Tak hanya itu, Moeldoko juga mendorong masyarakat agar lebih menghargai dan mencintai produk dalam negeri. Menurut dia, produk lokal kalah saing lantaran kurang memahami dan menguasai pasar.

"Kita mencukupi pasar di dalam negeri aja udah kalang kabut sebenarnya. Cuma kita keburu ngeluh," ujar dia.

Begitu ada produk asing masuk ke dalam negeri, para petani mulai mengeluh. Padahal, para petani seharusnya bisa berinovasi dengan bahan yang dimiliki sendiri menjadi produk yang sepadan.
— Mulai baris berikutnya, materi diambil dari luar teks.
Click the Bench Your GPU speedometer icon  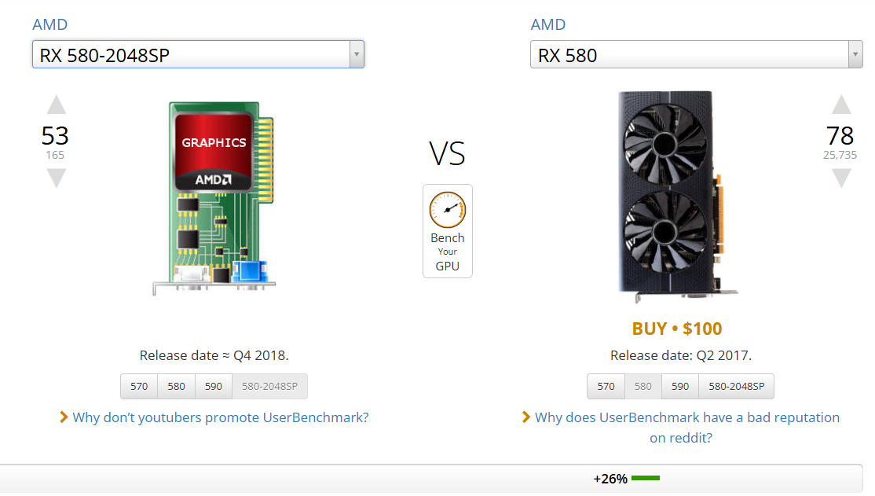[x=448, y=211]
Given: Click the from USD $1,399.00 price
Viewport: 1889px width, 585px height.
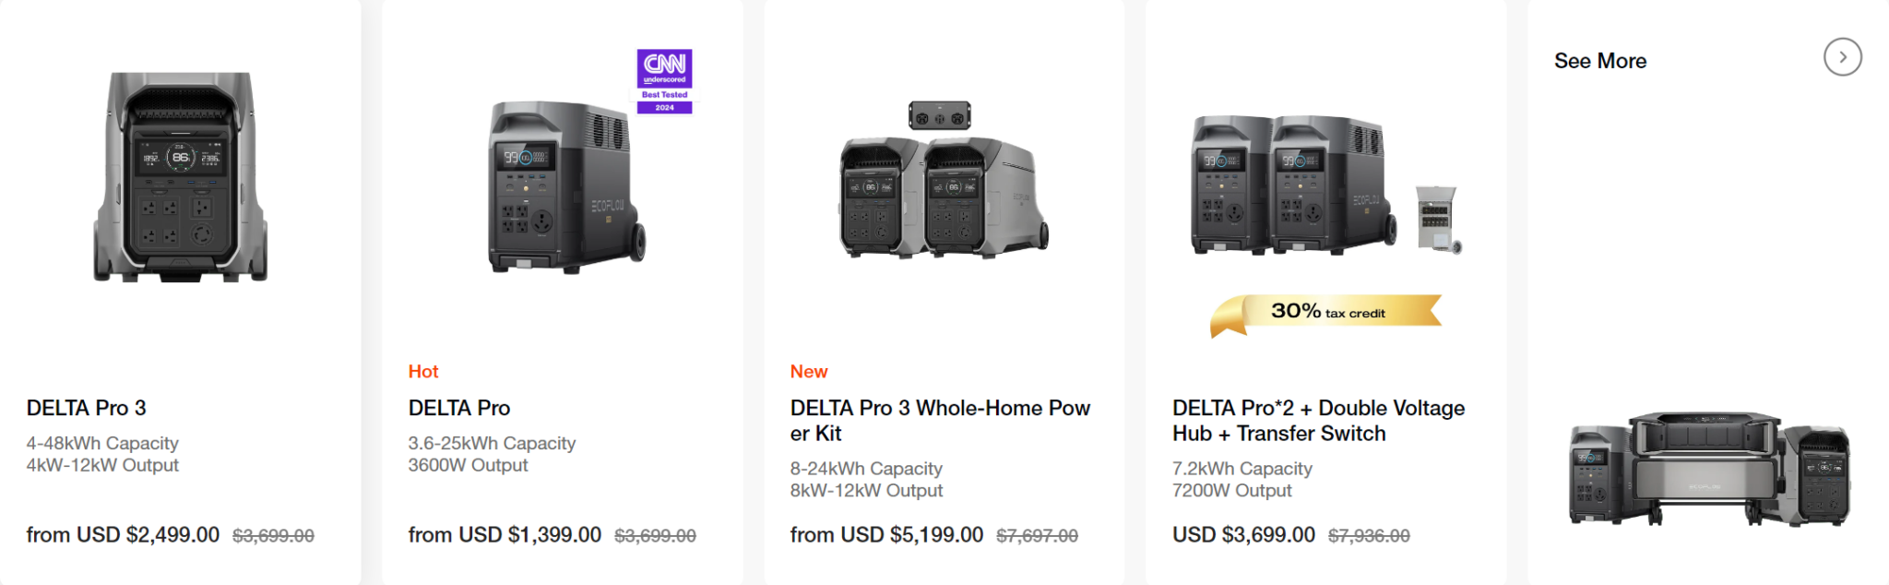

"Jadi jangan semuanya diserahkan ke Starbucks untuk membangun bisnisnya di sini. Tapi ada celah pasar yang bisa kita ambil. Kalau itu dikelola dengan baik, saya kira pisang goreng juga enggak kalah kok," tutur Moeldoko.

Mantan Panglima TNI itu mengatakan, kualitas produk petani Indonesia cukup diperhitungkan oleh negara lain. Hanya saja, kita tidak bisa mengelola dengan baik dan menghargai dengan baik pula.

Moeldoko lantas mencontohkan cokelat. Indonesia memiliki kualitas cokelat yang baik, tapi yang menikmati justru negara lain. Tak hanya itu, kopi yang ada di Indonesia juga tidak kalah kualitasnya dibandingkan negara lain.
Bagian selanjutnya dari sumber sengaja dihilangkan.